April 11,2013
Dear person whoever you may be,
I don't really know who to write these letters to. All I know is I want my story out there for others to understand.
See my life isn't as bad as others. But at the same time it's not as good either.
I've had two really close friends...no never mind that's hard for me to talk about I always cry but then again lately I've been crying all the time. Maybe it's because im pmsing which is what my friend thinks..but I think it's because reality is finally sinking in. And I realize how lost and confused and alone I am.

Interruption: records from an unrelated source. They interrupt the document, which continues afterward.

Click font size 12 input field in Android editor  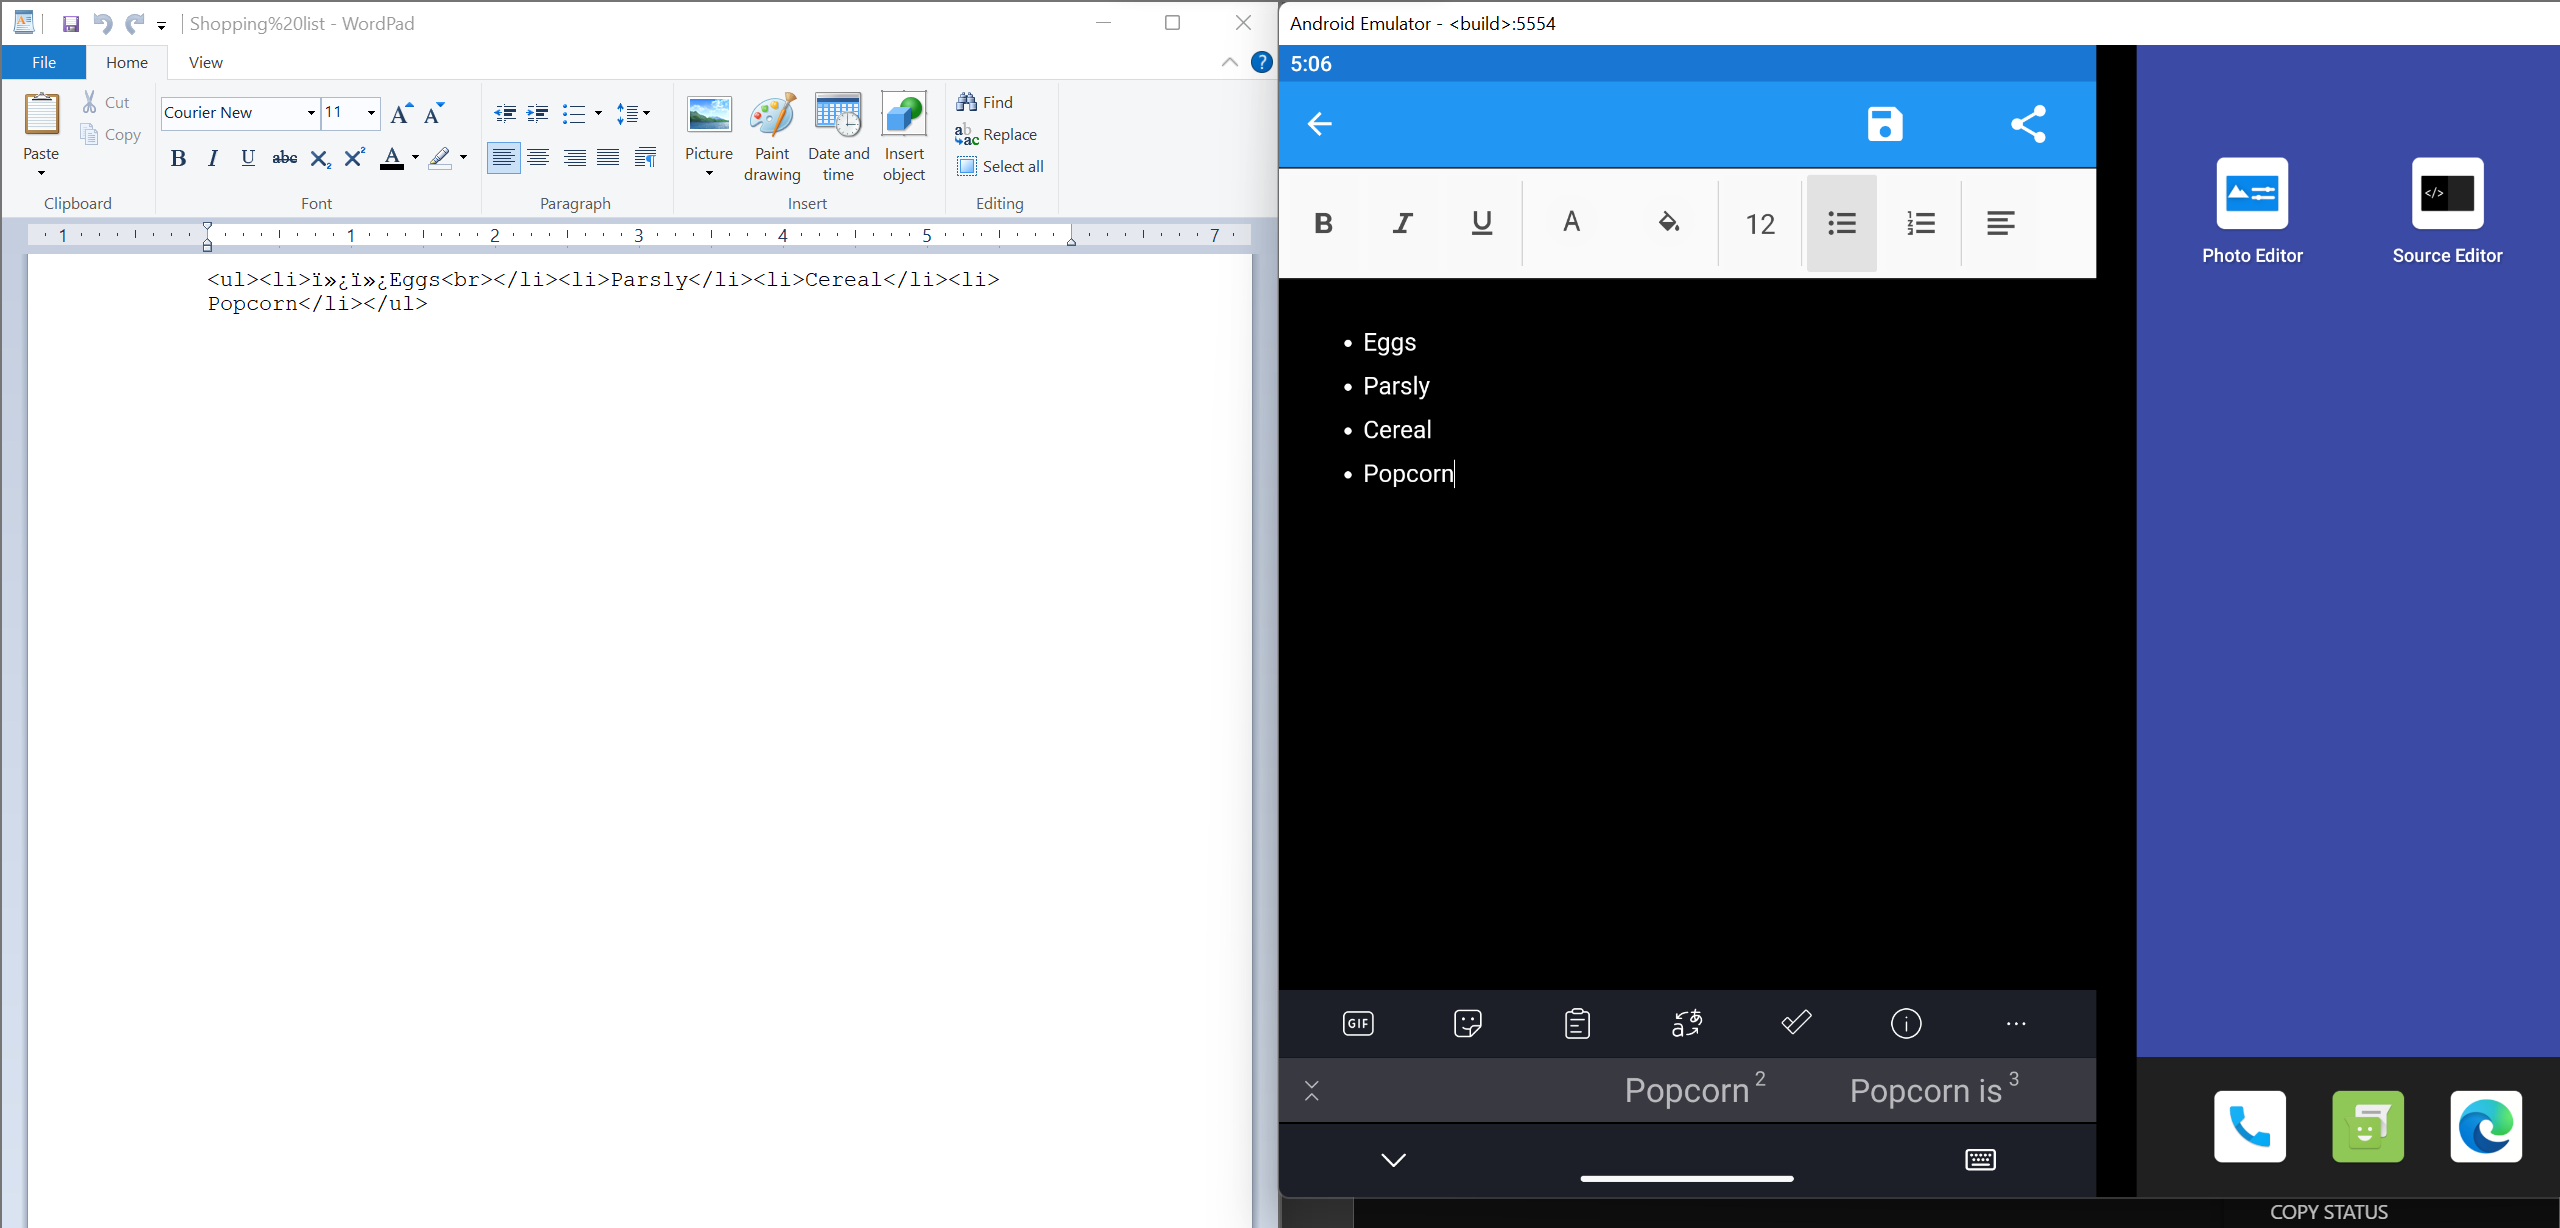click(1760, 224)
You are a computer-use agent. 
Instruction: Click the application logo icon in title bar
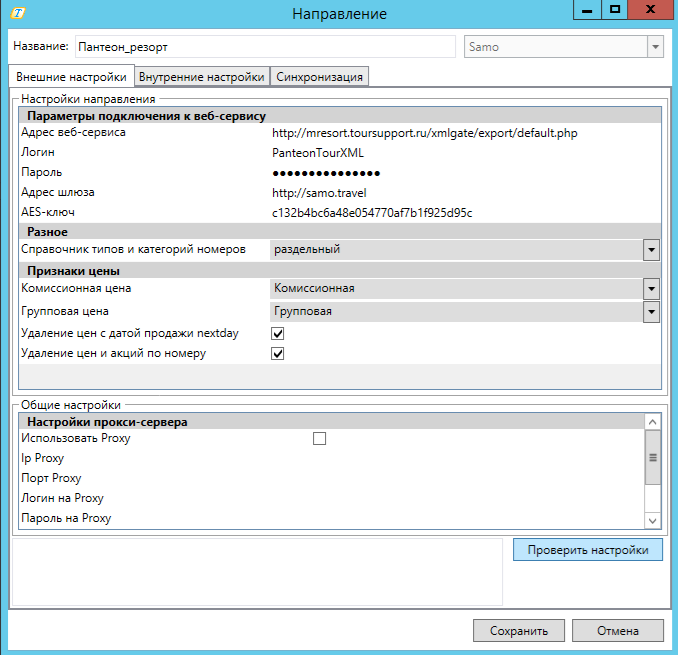click(x=16, y=14)
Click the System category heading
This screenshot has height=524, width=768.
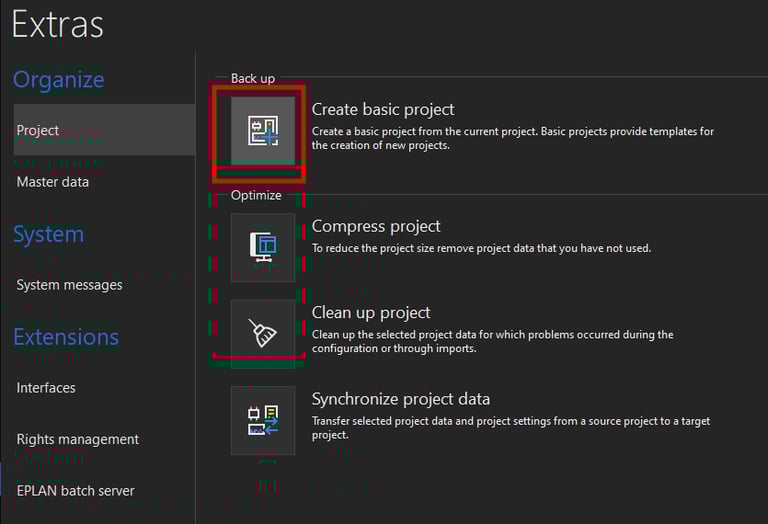click(x=48, y=235)
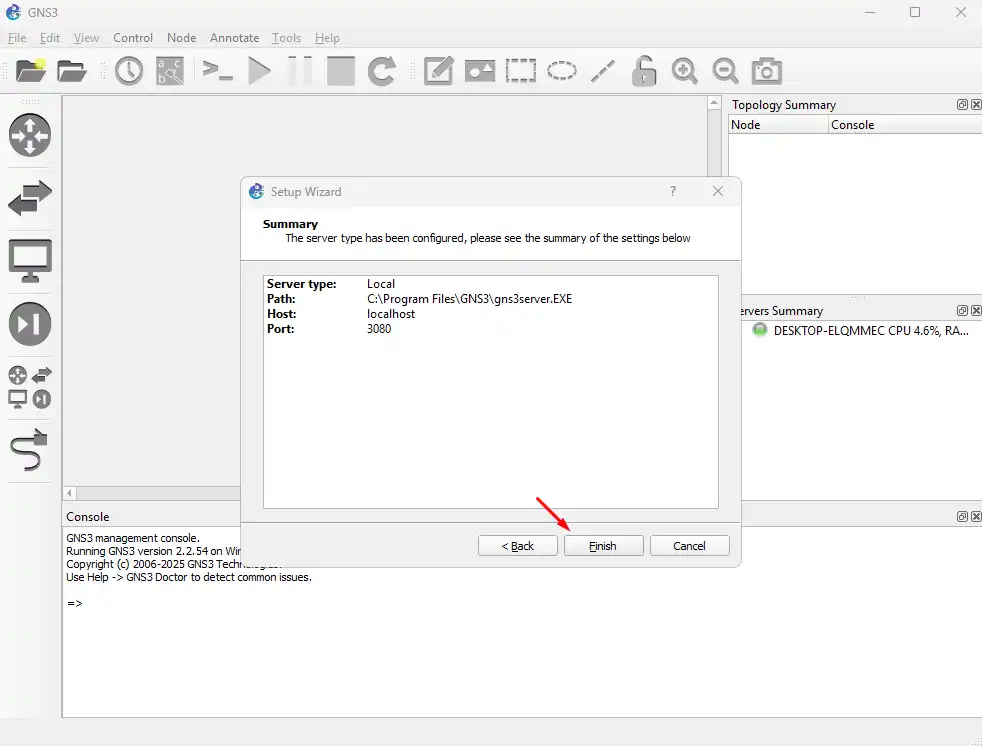Float the Topology Summary panel
Viewport: 982px width, 746px height.
tap(962, 105)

I guess it's hard for others to understand, they say I'm fucked up that I'm an emotional wreck. Maybe I am. Maybe that's why my friends change a lot. Well actually not as much as they use to. I actually am friends with a handful that I've been close with since middle school when they were all discovering sex and drugs and sexting and their sexuality and life and cool stuff like that, while me..well I was always at my house. Doing none of those things. Okay I lied. I only did one and the one time I did do it I regretted it immediately after. But I can't say which one I did. It's classified I'm sorry. I know keeping secrets isn't good but I don't have the heart to admit it.
Well I have to go to school tomorrow. My best friends coming back finally I've missed her she's been....away....for a while. And I get to see the guy who I am head over heels in love with but what's crazy about that is it seems he actually cares about me to.